Он даже сейчас чувствовал на себе взгляды.
Когда он сказал Териану, что чувствует, будто за ним следят, другой видящий сказал, что у него определённо паранойя.
Ну, сначала Терри рассмеялся.
А потом сказал, что у него паранойя.
А потом сказал, что он нюхает слишком много кокаина.
Териан посоветовал ему на несколько дней переключиться на травку… а ещё лучше на героин.
Когда через несколько минут пришла Рейвен, и Териан пересказал их разговор, женщина-видящая лишь закатила глаза. Отбросив тревоги Ревика, она снова разразилась тирадой о том, насколько они оба бесполезны под героином.

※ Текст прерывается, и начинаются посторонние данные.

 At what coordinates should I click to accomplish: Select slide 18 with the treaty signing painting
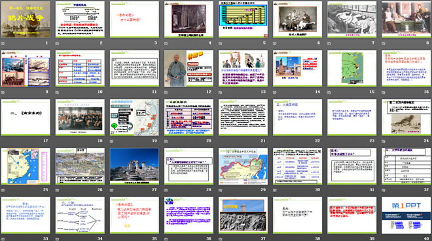coord(80,117)
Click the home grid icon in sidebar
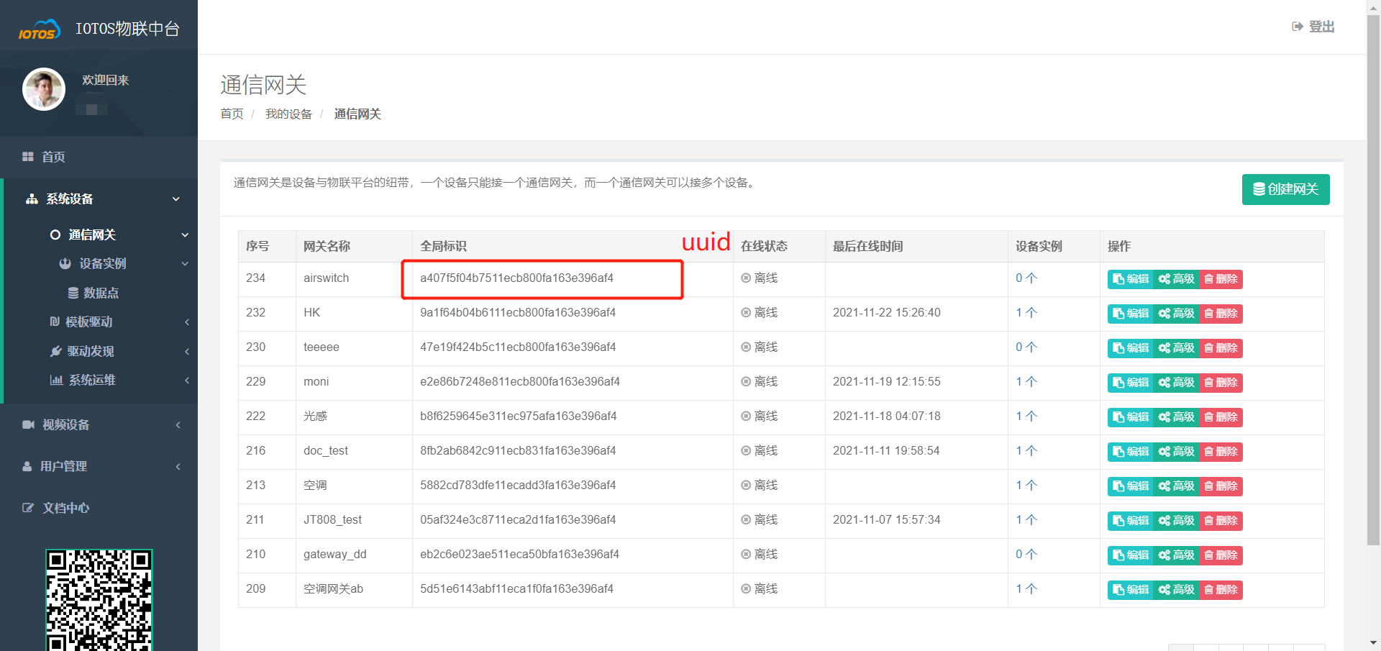This screenshot has width=1381, height=651. (28, 157)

Свою тираду она закончила тем, что Ревик в особенности до чёртиков раздражал её под этим наркотиком. Она обвинила его в том, что после двух дорожек этого вещества он становится «депрессивным», «подавленным» и «еще более засранцем».
В целом разговор получился не очень познавательным в плане того, с чего всё началось и что хотел узнать Ревик.
Он надеялся, что Териан прав.
Он надеялся, что на нём просто сказываются наркотики и недосып.
Что касается увеличившейся численности видящих в Сайгоне, эта часть определённо была правдой. Они с Галейтом тоже обсуждали это, и босс Ревика, похоже, считал, что это в основном коленопреклонённые. Теперь, когда американцы уменьшали своё присутствие и помощь в Юго-Восточной Азии, они пытались воспользоваться этой возможностью, чтобы подтолкнуть обе стороны к перемирию.
Это определенно в духе коленопреклонённых.
Они такие лицемеры, бл*дь.
Совет Семёрки так рьяно проповедовал «невмешательство», но определённо вмешивался, когда им это было удобно.
Организация могла вести такие же игры, но они хотя бы были честны в этом отношении.